OBJECTIVE: To investigate the mechanisms of sodium selenite induced DNA damage in HepG2 cells. METHODS: HepG2 cells were treated with the designed concentrations of sodium selenite and the selenite (10 micromol/L) added simultaneously with GSH (10 mmol) and NAC (5 mmol). Then the cell viability was detected by MTT, and the flurescent intensity of reactive oxygen species (ROS) was determined by flow cytometry, and DNA damage was detected by commet assay. RESULTS: The level of ROS was increased after HepG2 was treated with 5, 10, 20 micromol/L sodium selenite for one hour, and the cell viability was decreased after 12 hours, and the DNA damage was enhanced.
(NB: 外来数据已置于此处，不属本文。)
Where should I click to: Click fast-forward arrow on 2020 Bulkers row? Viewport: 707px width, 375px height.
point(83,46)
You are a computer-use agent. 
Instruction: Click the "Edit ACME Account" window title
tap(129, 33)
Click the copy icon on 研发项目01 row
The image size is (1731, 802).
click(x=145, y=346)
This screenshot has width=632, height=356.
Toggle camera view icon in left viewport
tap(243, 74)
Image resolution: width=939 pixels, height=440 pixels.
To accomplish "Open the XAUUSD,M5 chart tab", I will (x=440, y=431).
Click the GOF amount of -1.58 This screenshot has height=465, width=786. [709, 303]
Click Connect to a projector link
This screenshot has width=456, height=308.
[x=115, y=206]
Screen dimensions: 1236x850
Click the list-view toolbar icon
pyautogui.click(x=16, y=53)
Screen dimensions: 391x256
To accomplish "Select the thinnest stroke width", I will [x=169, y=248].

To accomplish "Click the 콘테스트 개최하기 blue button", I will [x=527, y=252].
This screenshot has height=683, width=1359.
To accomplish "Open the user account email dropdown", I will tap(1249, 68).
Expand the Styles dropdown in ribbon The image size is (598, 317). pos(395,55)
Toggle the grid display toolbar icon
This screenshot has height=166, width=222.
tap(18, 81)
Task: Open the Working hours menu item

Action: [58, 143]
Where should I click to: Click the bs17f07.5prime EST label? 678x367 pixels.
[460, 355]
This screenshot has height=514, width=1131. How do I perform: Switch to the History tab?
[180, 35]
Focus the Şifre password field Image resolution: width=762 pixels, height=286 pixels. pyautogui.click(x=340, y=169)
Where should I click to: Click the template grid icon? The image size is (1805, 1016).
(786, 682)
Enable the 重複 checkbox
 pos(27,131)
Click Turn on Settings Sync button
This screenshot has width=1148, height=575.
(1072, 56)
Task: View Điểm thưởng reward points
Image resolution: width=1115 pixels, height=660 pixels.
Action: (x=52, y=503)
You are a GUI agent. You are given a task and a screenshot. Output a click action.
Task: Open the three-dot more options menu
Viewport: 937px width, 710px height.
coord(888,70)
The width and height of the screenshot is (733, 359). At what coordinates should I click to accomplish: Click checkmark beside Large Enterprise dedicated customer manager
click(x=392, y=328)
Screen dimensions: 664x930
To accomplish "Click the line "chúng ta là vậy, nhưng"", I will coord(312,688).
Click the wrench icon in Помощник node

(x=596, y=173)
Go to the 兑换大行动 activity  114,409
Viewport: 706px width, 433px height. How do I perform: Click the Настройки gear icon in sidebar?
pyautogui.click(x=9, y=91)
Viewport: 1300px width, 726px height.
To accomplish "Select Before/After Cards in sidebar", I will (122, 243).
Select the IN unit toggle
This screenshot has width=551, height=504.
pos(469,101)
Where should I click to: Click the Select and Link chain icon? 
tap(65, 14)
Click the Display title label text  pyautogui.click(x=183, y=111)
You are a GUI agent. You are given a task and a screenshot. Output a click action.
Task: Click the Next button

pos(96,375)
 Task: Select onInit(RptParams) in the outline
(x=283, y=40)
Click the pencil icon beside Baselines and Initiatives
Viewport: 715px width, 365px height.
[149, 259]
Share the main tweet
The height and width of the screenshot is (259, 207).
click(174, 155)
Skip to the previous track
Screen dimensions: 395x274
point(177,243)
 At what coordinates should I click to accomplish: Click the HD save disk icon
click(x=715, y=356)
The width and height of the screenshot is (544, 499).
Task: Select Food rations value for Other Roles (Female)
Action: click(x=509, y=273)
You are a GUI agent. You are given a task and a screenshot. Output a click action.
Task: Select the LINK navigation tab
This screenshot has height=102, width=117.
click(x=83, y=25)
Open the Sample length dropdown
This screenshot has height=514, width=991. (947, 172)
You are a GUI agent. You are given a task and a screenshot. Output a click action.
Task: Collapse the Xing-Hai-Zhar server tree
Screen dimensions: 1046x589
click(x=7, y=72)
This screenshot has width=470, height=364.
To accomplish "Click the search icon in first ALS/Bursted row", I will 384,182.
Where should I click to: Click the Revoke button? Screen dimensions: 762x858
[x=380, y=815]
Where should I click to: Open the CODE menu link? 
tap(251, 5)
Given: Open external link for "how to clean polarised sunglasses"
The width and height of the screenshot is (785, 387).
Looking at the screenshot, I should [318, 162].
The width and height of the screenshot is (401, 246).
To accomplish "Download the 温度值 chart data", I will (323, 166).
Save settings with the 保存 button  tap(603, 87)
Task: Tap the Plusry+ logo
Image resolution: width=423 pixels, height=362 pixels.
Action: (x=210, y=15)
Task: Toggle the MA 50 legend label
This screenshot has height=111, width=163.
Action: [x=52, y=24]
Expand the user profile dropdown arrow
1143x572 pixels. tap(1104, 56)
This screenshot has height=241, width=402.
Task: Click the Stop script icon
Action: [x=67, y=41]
Compared with the control group, the difference was statistically significant (P < 0.05) . GSH and NAC effectively inhibited the ROS increased and cell viability decreased and DNA damage weakened. CONCLUSION: ROS may be the important reason that sodium selenite induced HepG2 cells DNA damage.